摘要
‘I am not afraid of death,’ said Woody Allen, ‘I just don't want to be there when it happens.’ This issue of the JRSM has several connections with death, and even if the JRSM might not be there when it happens, it does find out about it eventually.
First, and most embarrassingly, I recently received the following email: ‘Did you know that one of the Journal advisory board members died several years ago? He is Robert Volpe from Toronto. I do not know exactly when he died. His name is still listened [sic] in your Journal under the list of International members. I thought you would like to know.’
Hard on its heels, I learnt of the death of a contributor to this journal, Imre Loefler, whose final published work appears in this month's issue (pp. 248-250). True to form, Loefler eloquently challenges orthodoxy and our scruples with a piece arguing that cultural assimilation may be no bad thing for indigenous people. Loefler manages to entertain, appal, and confound in equal measure. He concludes: ‘Keeping cultures alive, cultures that have failed the struggle for survival—even if this was the result of invasion—impoverishes the people representing that culture, it may perpetuate discrimination and it will prevent equity in education and medical care even in the face of a new wave of moral rearmament.’
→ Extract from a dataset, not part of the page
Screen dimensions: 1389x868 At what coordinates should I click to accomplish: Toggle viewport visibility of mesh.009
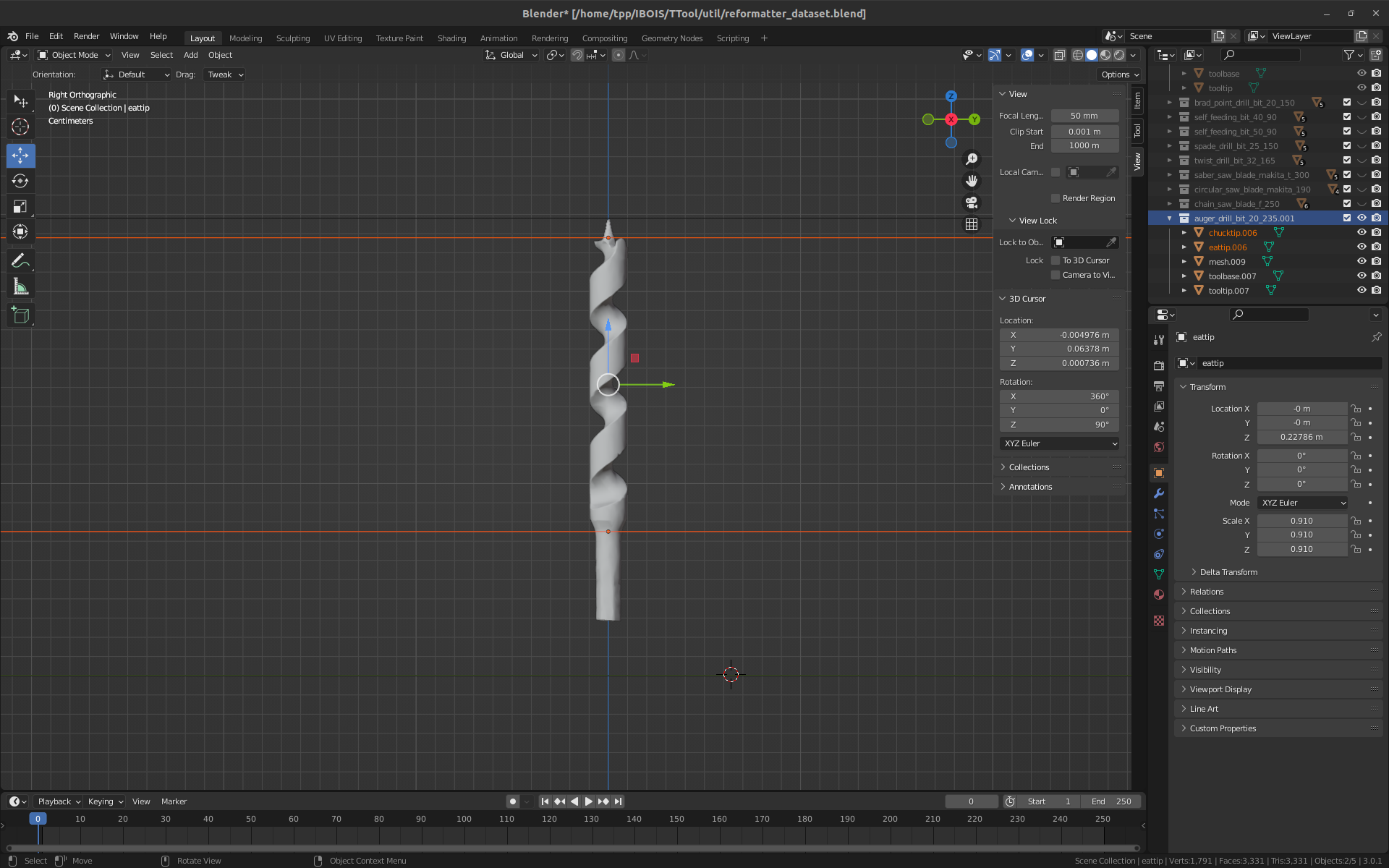pos(1362,261)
Several readers, spurred on by moral indignation, tell us that the JRSM's report on the death of nursing—the title said ‘demise’ but it's near enough—was exaggerated. Robust responses appear in our letters pages (pp. 208-210). ‘A catchy title,’ begins Bill Tucker, ‘but I wasn't expecting the authors to show such astonishing lack of insight into the causes of this decline.’ The authors, however, are undaunted (p. 210). This debate is alive not dead. ‘It is nursing that is in demise,’ restate Linda Shields and Roger Watson, ‘and we have seen nothing in any responses to suggest otherwise. To ask for a retraction... is a ridiculous and unmeasured expectation and none will be forthcoming.’
Preferences about death are the subject of an overview of the UK policy context and the published literature by Daniel Munday and colleagues (pp. 211-215). They examine the issues that arise for health-care professionals in exploring with patients their preferred place of death, but warn of the dangers of insensitivity with the introduction of a financial incentive for practitioners to record a patient's preference (under the Quality and Outcomes Framework). The process must remain a sensitive one, they say, rather than becoming a ‘mechanical “tick box” exercise’.
Preferences and palliation are highly topical. While palliative care is often associated with cancer patients, there is now widespread recognition that other patients may be being denied care, such as people with end-stage chronic obstructive pulmonary disease and heart failure. David Seamark and his team provide a review on palliative care in chronic obstructive pulmonary disease (pp. 225-233). Based on data from 1999, 28 000 deaths were from chronic obstructive pulmonary disease in the UK, around 5% of all deaths.
With an ageing population, exposed to the hazards of smoking, these numbers can only have increased over the last eight years and will continue to do so. Palliative care is a medical specialty that is becoming increasingly multi-disciplinary and increasingly important as people search for a good death, a golden goal at the final whistle.
We should not then fear death, as Woody Allen suggests, but death comes in many forms to individuals, peoples, and professions. It is not to be feared but it does require somebody to tell a medical journal that it has happened.